Petitioners, Mayer and Ninette Stiskin, are husband and wife. They resided in New York, New York, at the time their petition in this case was filed. Use of the word petitioner in the singular will refer to petitioner husband. In 1980, petitioner became a limited partner in Opal Leasing Associates ("Opal Leasing" or "the partnership"), a limited partnership. His interest in Opal Leasing continued at least into 1982.

On June 13, 1986, the Commissioner issued a notice of the foregoing deficiency to petitioners for the taxable year 1982. The notice of deficiency disallowed losses claimed by petitioners from Opal Leasing on the ground that petitioner was not "at risk" within the meaning of section 465 with respect to his investment in the partnership.

Petitioners filed their petition with this Court on September 8, 1986. Subsequently, on March 4, 1988, they signed a Form 906, "Closing Agreement on Final Determination Covering Specific Matters". The form was signed by the IRS representative, Associate Chief, NYC Appeals, on March 24, 1988.

(Task 1):
According to the case excerpt, on what date did the Commissioner issue the notice of deficiency to petitioners?
(Task 2):
From the case excerpt, output the passage starting with "Petitioners, Mayer and" and going on through "least into 1982.", copied word for word.

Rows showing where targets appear
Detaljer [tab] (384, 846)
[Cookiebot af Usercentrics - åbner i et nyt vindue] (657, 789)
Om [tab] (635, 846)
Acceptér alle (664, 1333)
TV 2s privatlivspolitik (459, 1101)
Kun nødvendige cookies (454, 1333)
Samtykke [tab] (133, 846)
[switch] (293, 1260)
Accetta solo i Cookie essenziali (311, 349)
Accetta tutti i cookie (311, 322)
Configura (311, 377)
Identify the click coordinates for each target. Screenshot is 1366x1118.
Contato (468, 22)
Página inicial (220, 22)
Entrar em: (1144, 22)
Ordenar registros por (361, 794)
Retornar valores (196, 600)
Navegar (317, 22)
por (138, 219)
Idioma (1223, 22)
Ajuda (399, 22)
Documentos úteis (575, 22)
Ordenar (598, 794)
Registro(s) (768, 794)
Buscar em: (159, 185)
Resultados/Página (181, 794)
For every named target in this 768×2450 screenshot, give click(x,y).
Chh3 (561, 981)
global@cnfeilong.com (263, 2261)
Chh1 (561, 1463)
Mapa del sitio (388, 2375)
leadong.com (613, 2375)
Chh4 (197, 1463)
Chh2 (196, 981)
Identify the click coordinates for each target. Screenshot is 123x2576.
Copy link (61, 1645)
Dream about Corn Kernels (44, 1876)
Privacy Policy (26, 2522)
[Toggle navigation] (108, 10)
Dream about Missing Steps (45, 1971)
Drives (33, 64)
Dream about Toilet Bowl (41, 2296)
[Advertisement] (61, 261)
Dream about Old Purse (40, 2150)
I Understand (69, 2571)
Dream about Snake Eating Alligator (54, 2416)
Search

(Written solution 1):
June 13, 1986

(Written solution 2):
Petitioners, Mayer and Ninette Stiskin, are husband and wife. They resided in New York, New York, at the time their petition in this case was filed. Use of the word petitioner in the singular will refer to petitioner husband. In 1980, petitioner became a limited partner in Opal Leasing Associates ("Opal Leasing" or "the partnership"), a limited partnership. His interest in Opal Leasing continued at least into 1982.